═══ INPUT DATA ═══

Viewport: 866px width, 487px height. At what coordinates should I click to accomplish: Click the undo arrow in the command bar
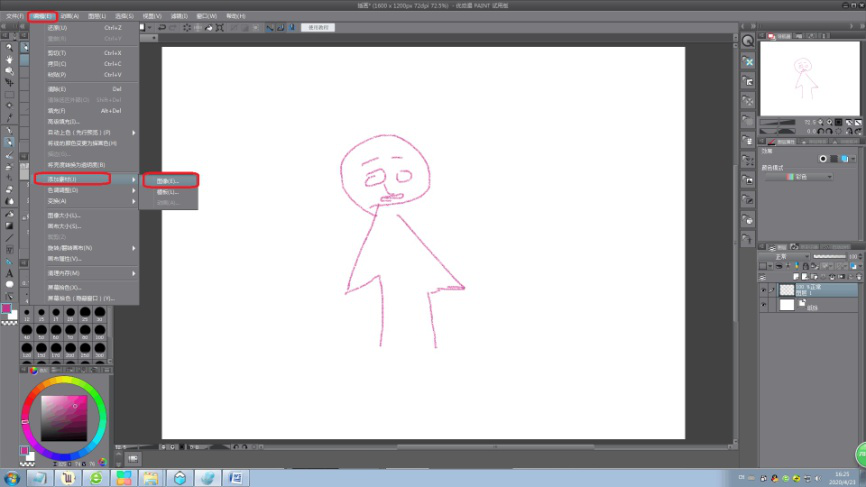pos(163,27)
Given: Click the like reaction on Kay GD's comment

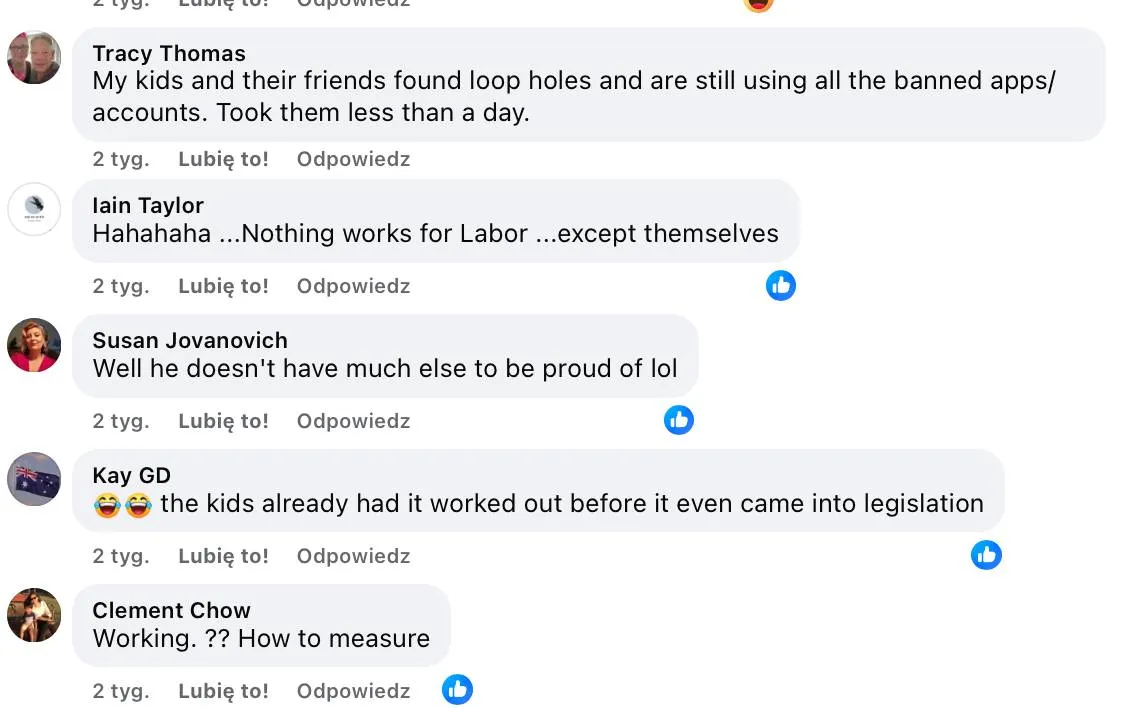Looking at the screenshot, I should pos(986,555).
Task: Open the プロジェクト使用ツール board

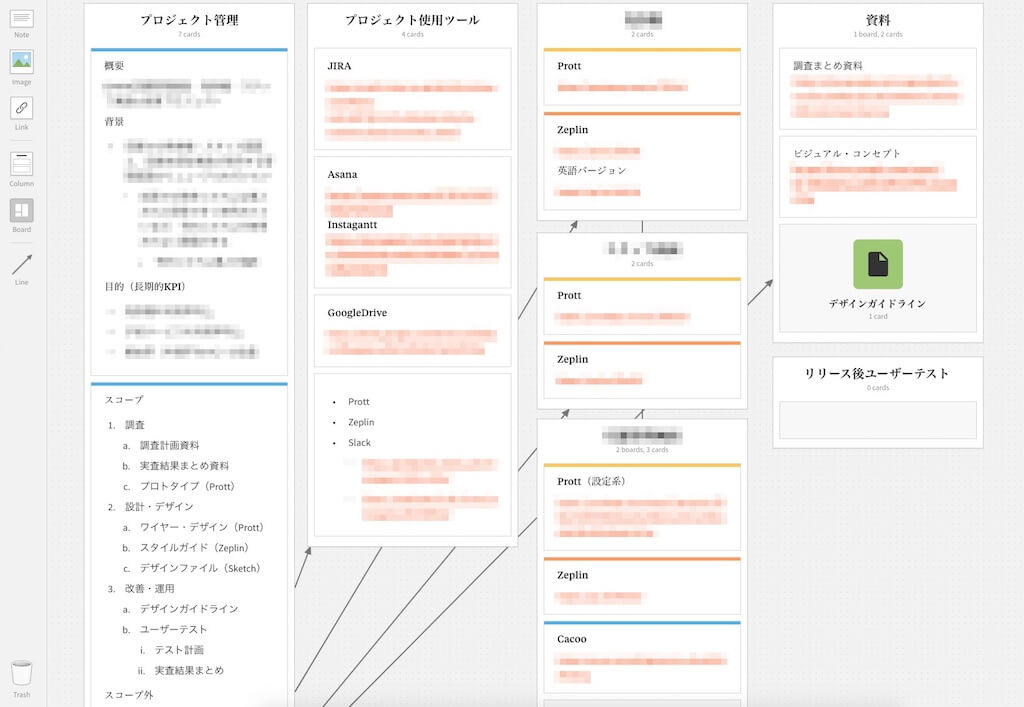Action: coord(411,18)
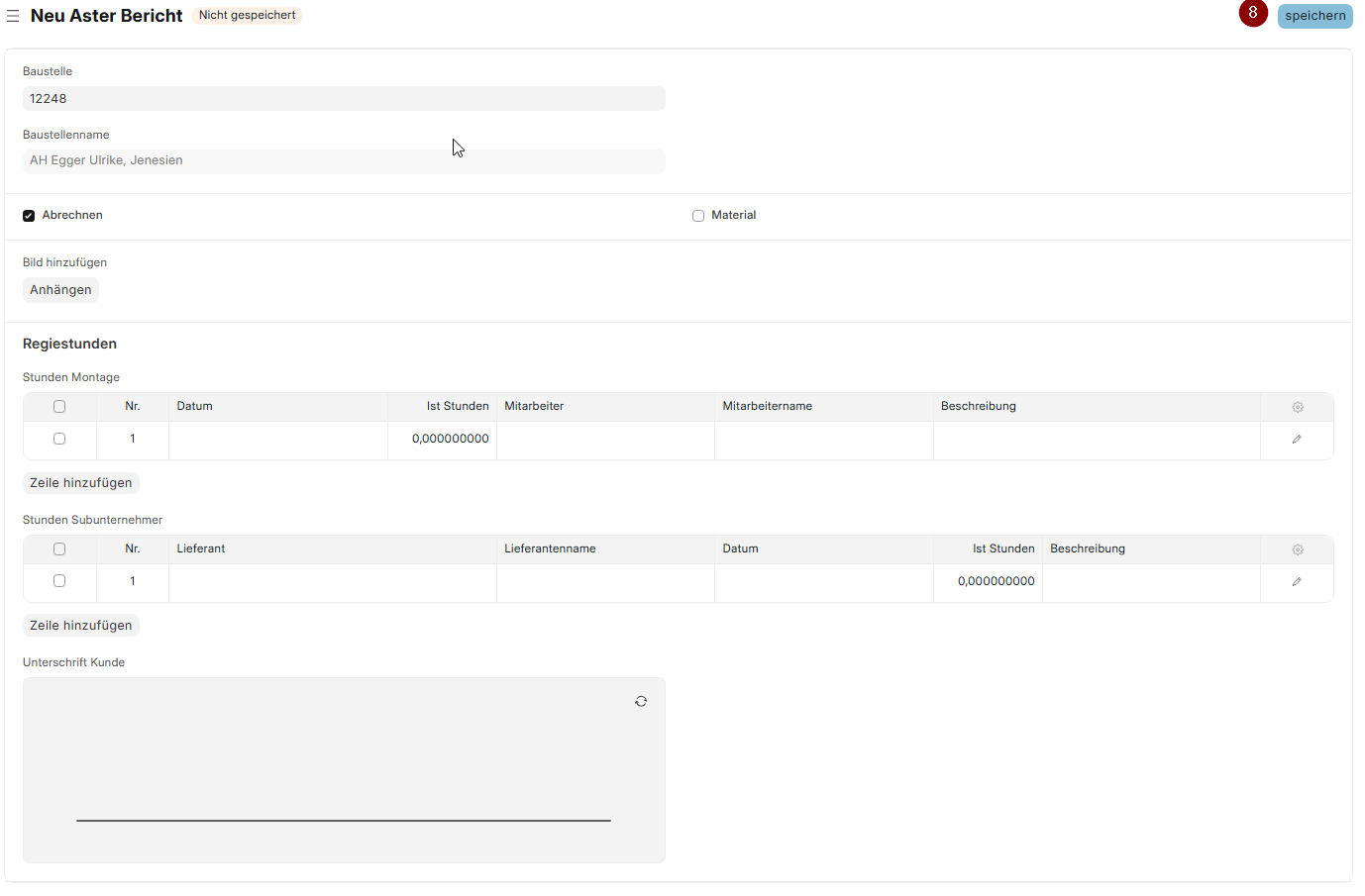Open Mitarbeiter cell in Stunden Montage row

coord(605,440)
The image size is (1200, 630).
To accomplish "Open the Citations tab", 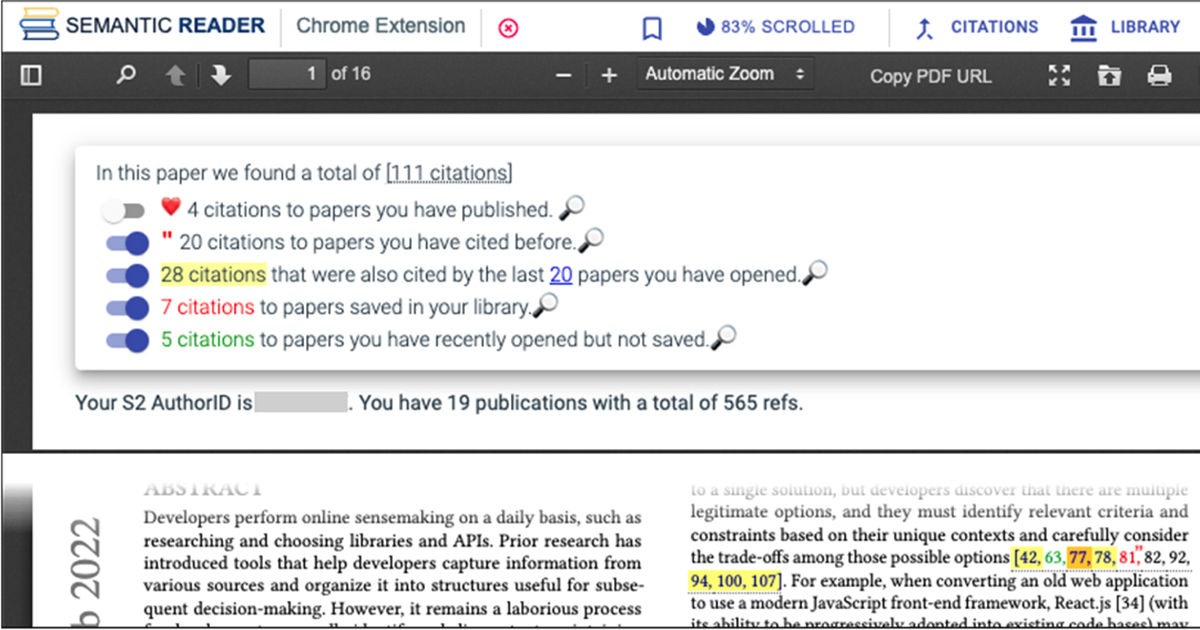I will click(977, 28).
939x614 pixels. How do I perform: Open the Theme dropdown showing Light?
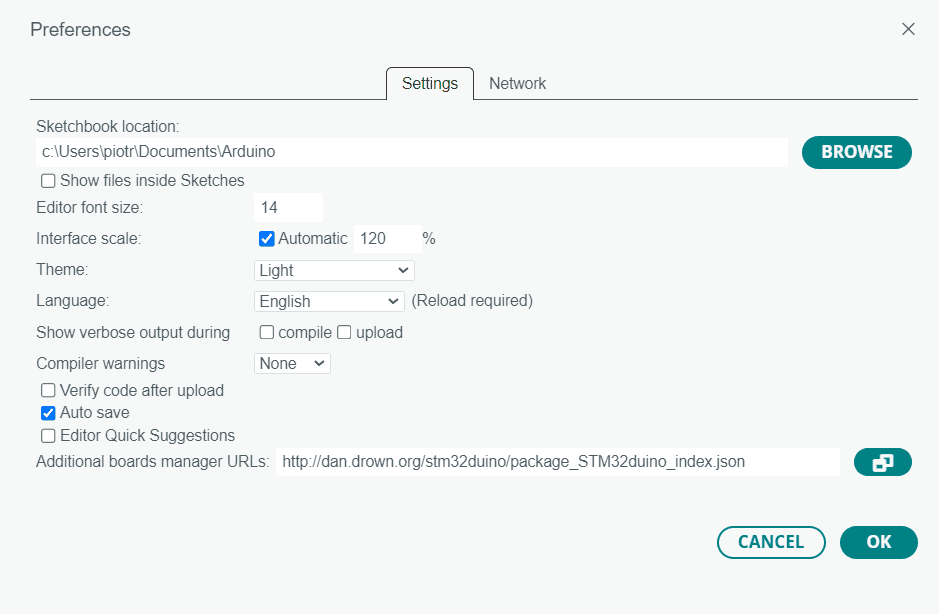334,270
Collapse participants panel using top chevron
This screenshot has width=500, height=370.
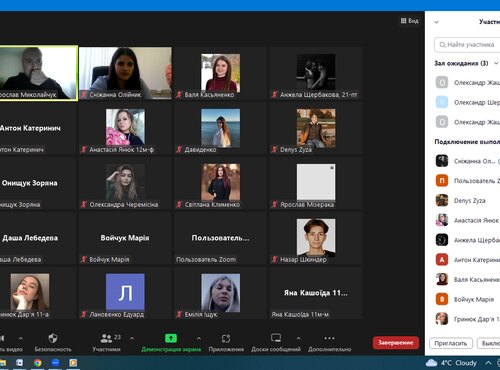436,22
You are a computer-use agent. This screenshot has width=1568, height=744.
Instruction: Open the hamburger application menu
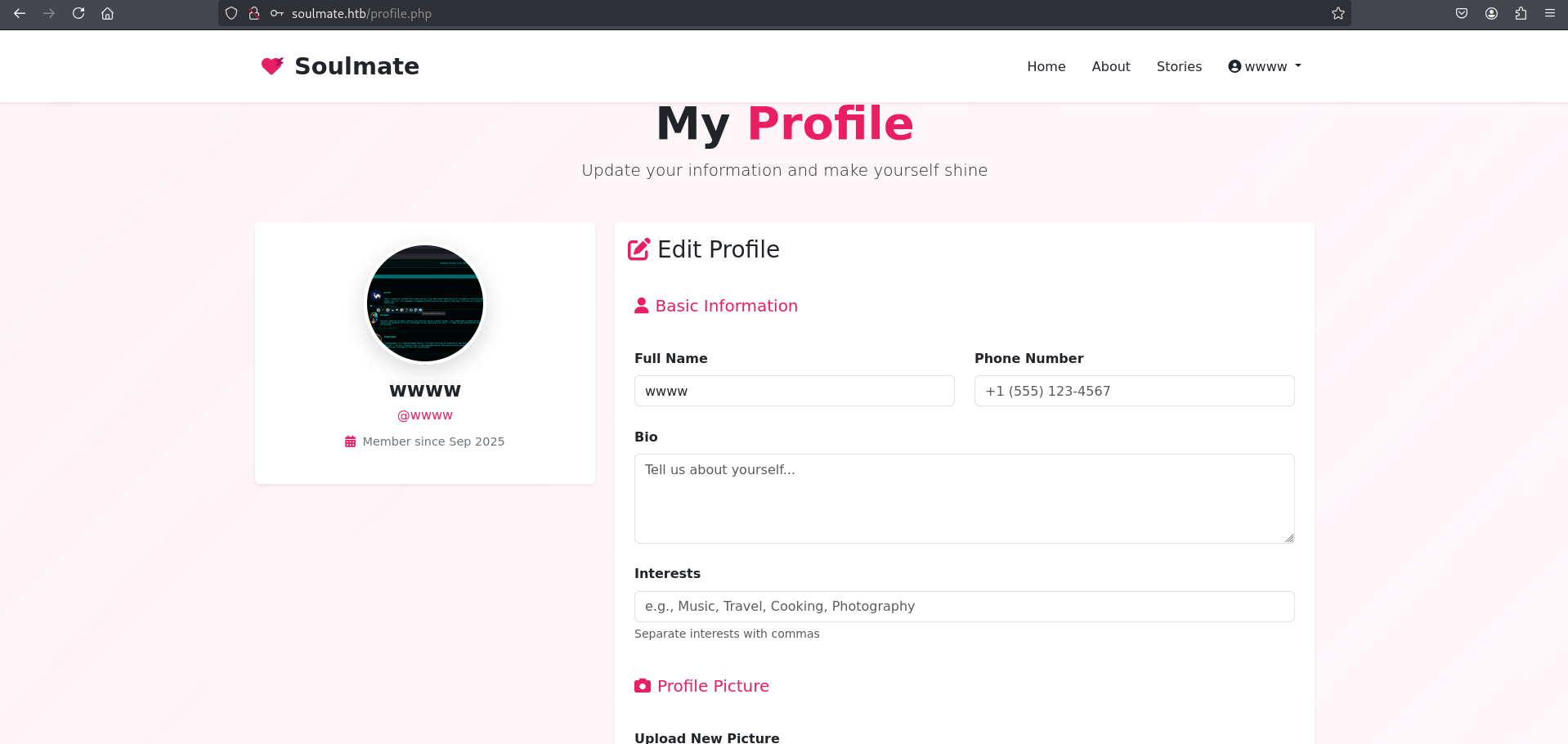pos(1550,13)
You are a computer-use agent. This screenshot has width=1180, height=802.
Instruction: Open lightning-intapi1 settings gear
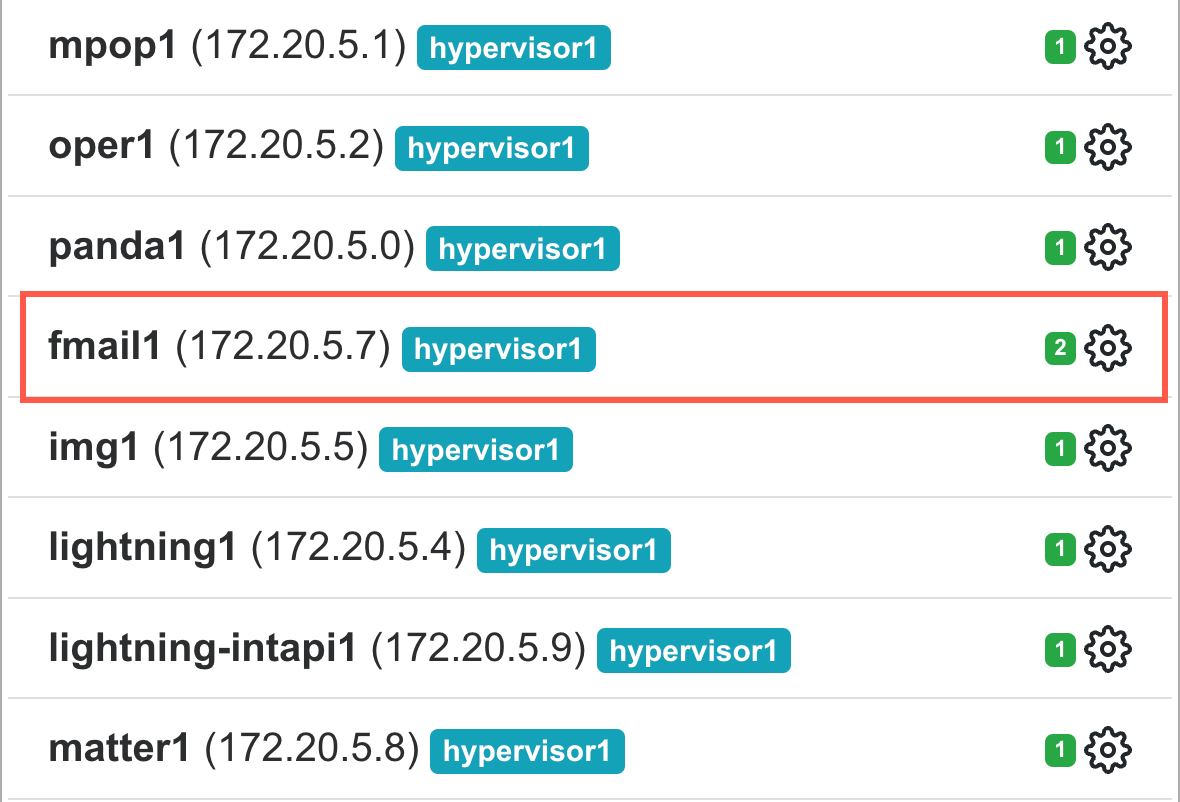point(1108,649)

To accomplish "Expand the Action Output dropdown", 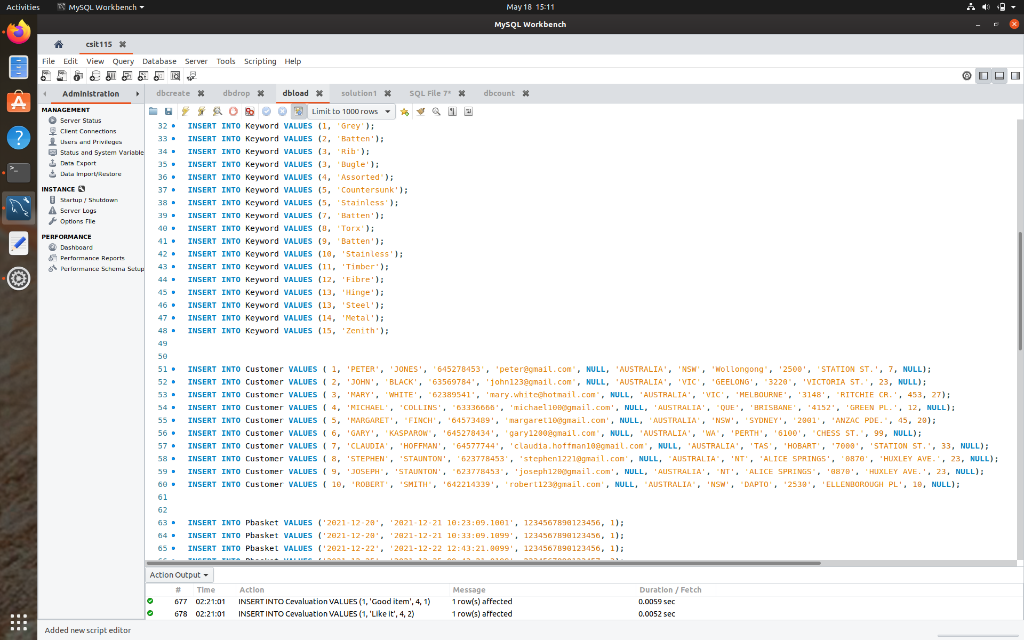I will [180, 575].
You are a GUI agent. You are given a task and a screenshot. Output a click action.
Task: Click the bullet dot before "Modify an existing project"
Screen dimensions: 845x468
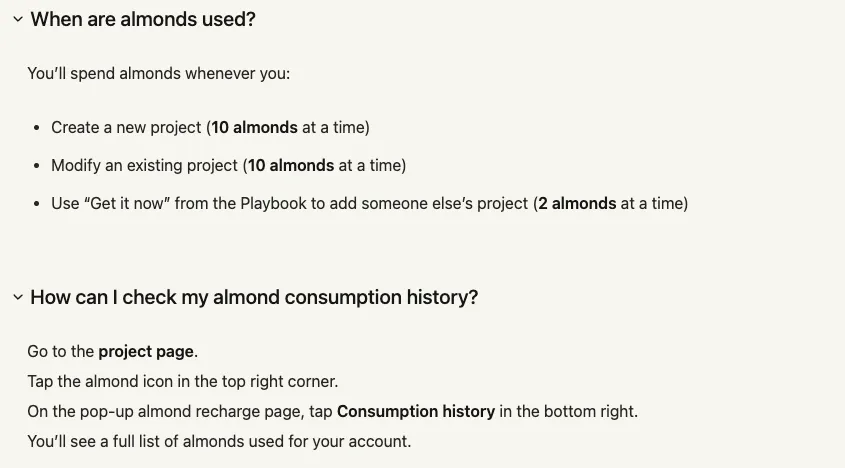[38, 166]
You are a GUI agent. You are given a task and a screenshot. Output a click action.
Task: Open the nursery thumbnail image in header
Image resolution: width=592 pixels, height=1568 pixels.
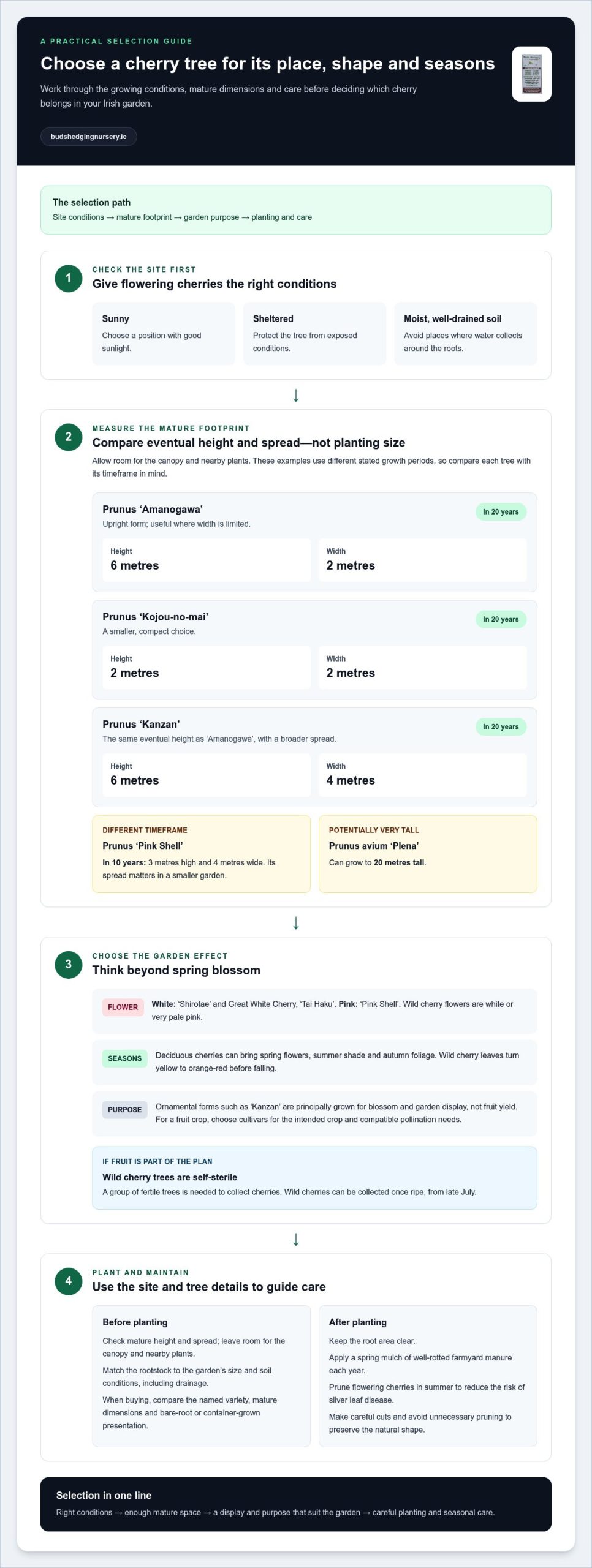click(x=531, y=74)
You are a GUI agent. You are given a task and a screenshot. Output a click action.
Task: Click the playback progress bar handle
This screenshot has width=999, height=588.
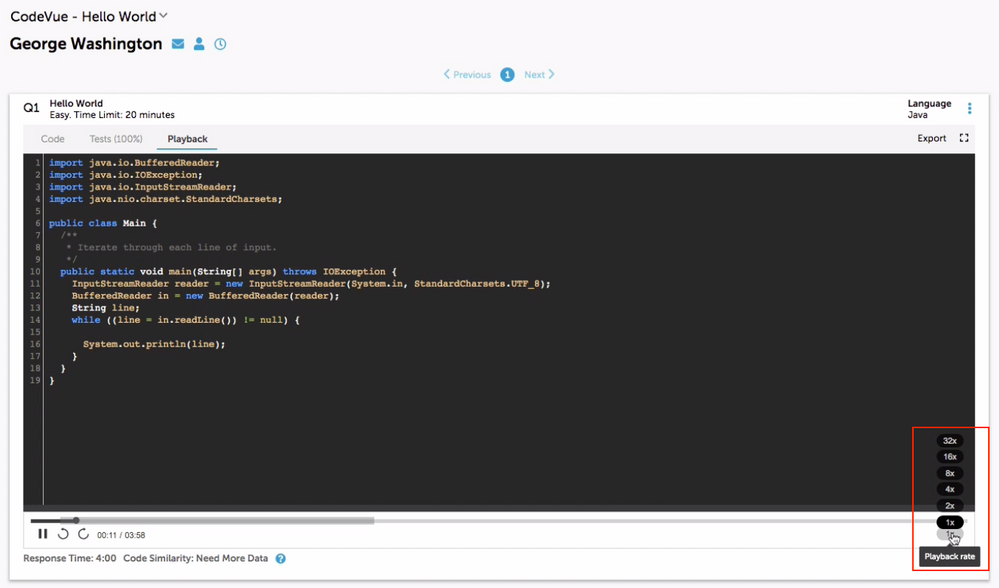click(76, 520)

═══

* **WORK REQUIRED**:
Look through the data and show every line containing "computer".

* **ANSWER SPACE**:
You are a computer-use agent. This screenshot has width=1568, height=744.
You are a computer-use agent. This screenshot has width=1180, height=802.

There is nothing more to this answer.